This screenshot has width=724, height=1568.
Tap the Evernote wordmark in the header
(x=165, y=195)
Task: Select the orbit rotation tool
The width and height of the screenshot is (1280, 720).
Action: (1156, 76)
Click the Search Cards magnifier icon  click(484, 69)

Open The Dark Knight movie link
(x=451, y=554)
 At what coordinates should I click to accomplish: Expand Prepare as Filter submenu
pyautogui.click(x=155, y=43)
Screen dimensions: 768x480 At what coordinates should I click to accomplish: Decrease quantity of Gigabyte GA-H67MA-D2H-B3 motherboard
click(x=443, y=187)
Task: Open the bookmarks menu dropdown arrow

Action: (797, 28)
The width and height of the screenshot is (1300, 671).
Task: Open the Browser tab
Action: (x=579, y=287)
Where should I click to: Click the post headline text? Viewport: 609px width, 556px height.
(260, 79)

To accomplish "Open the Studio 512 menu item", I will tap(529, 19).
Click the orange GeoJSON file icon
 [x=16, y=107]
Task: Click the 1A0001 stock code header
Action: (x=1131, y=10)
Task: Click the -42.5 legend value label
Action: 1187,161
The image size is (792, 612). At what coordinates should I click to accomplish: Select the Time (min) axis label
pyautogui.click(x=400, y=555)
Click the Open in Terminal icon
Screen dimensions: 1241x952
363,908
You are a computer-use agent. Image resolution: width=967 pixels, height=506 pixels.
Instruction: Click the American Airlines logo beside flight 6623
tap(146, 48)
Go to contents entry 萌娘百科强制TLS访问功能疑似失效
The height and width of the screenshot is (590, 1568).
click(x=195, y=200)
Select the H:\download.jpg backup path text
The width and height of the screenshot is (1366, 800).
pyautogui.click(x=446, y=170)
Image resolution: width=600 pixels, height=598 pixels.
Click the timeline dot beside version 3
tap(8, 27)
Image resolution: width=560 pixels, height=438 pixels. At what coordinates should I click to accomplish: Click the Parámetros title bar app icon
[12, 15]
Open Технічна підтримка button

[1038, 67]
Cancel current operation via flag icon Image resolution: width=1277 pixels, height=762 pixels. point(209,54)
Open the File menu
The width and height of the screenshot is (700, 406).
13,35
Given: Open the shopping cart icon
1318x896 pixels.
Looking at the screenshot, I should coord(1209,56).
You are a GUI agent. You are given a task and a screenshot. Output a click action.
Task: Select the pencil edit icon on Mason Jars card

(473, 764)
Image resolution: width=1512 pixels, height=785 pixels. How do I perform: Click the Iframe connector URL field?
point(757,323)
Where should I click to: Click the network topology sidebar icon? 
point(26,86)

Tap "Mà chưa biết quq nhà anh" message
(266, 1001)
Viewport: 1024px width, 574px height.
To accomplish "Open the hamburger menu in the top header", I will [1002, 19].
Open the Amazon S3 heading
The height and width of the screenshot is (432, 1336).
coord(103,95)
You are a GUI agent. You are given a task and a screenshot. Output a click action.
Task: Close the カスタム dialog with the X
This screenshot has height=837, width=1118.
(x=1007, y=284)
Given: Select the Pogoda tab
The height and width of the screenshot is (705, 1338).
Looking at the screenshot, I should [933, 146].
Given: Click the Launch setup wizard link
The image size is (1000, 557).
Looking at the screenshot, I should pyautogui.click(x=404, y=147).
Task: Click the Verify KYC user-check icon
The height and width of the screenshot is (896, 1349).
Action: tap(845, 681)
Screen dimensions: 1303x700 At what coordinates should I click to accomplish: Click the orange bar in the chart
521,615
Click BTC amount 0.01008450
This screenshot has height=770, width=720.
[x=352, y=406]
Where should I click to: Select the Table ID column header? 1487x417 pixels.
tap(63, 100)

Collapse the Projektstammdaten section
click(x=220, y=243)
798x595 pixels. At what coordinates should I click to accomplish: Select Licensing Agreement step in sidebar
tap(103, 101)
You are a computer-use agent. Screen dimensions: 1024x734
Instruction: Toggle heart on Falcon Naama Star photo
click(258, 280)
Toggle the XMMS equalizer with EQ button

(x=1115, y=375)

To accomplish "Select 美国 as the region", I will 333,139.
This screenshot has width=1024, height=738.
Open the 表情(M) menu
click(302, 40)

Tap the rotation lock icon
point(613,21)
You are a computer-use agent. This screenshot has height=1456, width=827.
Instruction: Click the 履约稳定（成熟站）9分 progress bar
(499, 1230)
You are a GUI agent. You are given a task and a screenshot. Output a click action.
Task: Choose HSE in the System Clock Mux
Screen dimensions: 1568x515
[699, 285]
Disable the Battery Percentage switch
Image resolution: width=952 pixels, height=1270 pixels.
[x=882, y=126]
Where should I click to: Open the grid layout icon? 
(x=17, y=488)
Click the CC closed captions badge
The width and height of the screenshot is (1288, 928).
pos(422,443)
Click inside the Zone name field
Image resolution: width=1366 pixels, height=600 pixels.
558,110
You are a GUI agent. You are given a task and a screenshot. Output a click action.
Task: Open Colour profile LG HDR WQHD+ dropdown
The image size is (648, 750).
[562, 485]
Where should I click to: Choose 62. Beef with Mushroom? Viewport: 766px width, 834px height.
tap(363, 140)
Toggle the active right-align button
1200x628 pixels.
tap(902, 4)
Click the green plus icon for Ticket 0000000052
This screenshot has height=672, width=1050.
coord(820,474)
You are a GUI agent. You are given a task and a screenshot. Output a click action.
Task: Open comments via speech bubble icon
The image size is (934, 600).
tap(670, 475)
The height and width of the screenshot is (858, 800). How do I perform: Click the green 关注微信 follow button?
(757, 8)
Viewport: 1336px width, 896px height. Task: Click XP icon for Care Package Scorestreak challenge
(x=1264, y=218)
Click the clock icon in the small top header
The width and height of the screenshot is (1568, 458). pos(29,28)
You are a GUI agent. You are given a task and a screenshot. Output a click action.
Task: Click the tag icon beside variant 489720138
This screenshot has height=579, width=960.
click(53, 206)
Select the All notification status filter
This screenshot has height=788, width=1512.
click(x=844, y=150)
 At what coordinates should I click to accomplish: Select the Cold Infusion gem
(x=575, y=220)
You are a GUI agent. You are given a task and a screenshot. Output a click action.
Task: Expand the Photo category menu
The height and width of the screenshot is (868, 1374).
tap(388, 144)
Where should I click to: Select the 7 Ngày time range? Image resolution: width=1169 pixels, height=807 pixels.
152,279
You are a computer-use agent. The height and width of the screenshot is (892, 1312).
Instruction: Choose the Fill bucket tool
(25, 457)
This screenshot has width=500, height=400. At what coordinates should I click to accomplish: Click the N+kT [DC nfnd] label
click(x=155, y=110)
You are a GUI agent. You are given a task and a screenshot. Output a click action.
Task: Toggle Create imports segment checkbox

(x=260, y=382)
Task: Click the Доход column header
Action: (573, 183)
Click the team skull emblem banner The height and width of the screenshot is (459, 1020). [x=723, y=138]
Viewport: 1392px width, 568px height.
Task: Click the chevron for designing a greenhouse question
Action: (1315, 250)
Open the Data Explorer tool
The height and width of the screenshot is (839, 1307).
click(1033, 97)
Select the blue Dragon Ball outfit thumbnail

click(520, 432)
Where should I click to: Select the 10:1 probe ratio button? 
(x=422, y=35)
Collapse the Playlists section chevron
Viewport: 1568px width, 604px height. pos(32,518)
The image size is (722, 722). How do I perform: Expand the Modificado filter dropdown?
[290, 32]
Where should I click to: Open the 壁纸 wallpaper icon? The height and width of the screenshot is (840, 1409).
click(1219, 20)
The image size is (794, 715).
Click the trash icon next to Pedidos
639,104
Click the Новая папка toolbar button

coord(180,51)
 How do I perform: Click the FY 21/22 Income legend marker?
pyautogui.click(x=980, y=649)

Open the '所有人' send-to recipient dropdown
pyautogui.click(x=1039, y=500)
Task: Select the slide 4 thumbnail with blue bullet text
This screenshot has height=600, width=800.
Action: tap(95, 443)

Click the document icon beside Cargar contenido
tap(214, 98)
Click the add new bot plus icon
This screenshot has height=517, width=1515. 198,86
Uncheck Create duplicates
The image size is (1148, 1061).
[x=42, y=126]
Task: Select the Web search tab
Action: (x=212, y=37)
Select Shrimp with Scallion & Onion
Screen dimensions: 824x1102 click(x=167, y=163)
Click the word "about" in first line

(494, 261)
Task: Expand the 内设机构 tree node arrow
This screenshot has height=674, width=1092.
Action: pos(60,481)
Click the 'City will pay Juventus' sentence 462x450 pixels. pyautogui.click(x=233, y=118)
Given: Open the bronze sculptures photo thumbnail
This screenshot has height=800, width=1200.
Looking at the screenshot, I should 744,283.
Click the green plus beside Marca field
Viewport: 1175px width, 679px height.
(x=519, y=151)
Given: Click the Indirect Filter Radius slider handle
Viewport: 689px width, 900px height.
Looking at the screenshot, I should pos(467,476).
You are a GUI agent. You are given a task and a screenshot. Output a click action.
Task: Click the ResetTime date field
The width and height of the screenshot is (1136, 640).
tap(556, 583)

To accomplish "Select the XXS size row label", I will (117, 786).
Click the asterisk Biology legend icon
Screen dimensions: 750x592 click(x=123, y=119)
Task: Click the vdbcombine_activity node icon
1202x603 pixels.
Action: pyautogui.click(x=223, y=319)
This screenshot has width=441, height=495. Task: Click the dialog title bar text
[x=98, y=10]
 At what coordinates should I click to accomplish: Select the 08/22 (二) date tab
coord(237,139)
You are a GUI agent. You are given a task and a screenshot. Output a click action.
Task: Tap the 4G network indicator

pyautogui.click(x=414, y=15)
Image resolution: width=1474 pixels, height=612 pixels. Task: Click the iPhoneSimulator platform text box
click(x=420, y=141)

------------------------------

Work order:
The lines above from the one with "Task: Select the slide" through the one with "Given: Click the Indirect" are to be duplicated exactly, ends included, with nothing added.

Result for this task:
Task: Select the slide 4 thumbnail with blue bullet text
This screenshot has height=600, width=800.
Action: tap(95, 443)

Click the document icon beside Cargar contenido
tap(214, 98)
Click the add new bot plus icon
This screenshot has height=517, width=1515. 198,86
Uncheck Create duplicates
The image size is (1148, 1061).
[x=42, y=126]
Task: Select the Web search tab
Action: (x=212, y=37)
Select Shrimp with Scallion & Onion
Screen dimensions: 824x1102 click(x=167, y=163)
Click the word "about" in first line

(494, 261)
Task: Expand the 内设机构 tree node arrow
This screenshot has height=674, width=1092.
Action: pos(60,481)
Click the 'City will pay Juventus' sentence 462x450 pixels. pyautogui.click(x=233, y=118)
Given: Open the bronze sculptures photo thumbnail
This screenshot has height=800, width=1200.
Looking at the screenshot, I should 744,283.
Click the green plus beside Marca field
Viewport: 1175px width, 679px height.
(x=519, y=151)
Given: Click the Indirect Filter Radius slider handle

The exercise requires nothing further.